Stored data:
++++

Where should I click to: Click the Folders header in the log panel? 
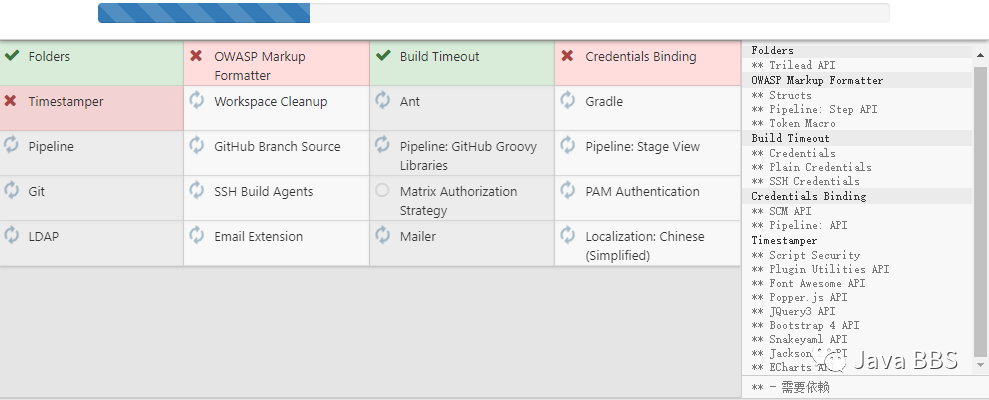[773, 51]
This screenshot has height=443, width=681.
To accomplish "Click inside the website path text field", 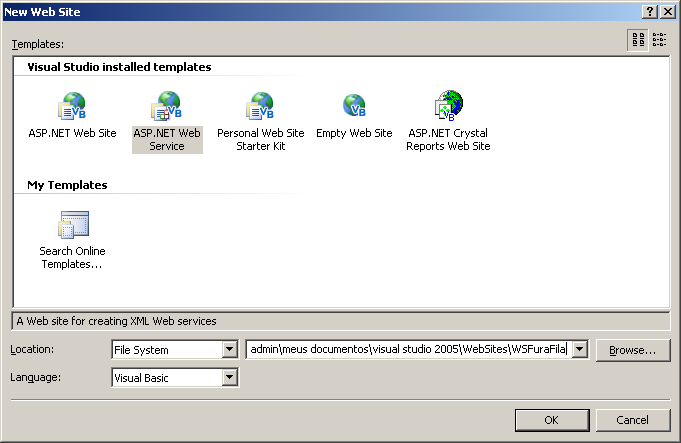I will point(408,350).
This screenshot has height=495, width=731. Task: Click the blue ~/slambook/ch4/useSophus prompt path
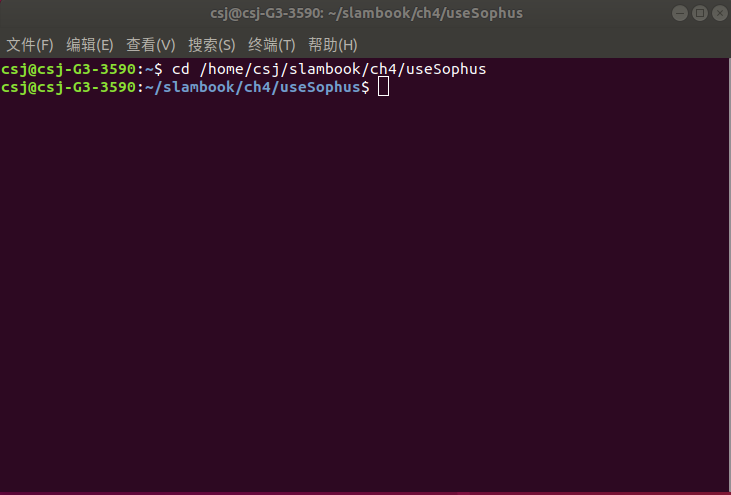(252, 88)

++++

_What is required_
Identify each line above that contains the word "screenshot", and copy all of those lines in full.

_Response for this exercise_
This screenshot has height=443, width=681.
This screenshot has height=495, width=731. Task: Click the blue ~/slambook/ch4/useSophus prompt path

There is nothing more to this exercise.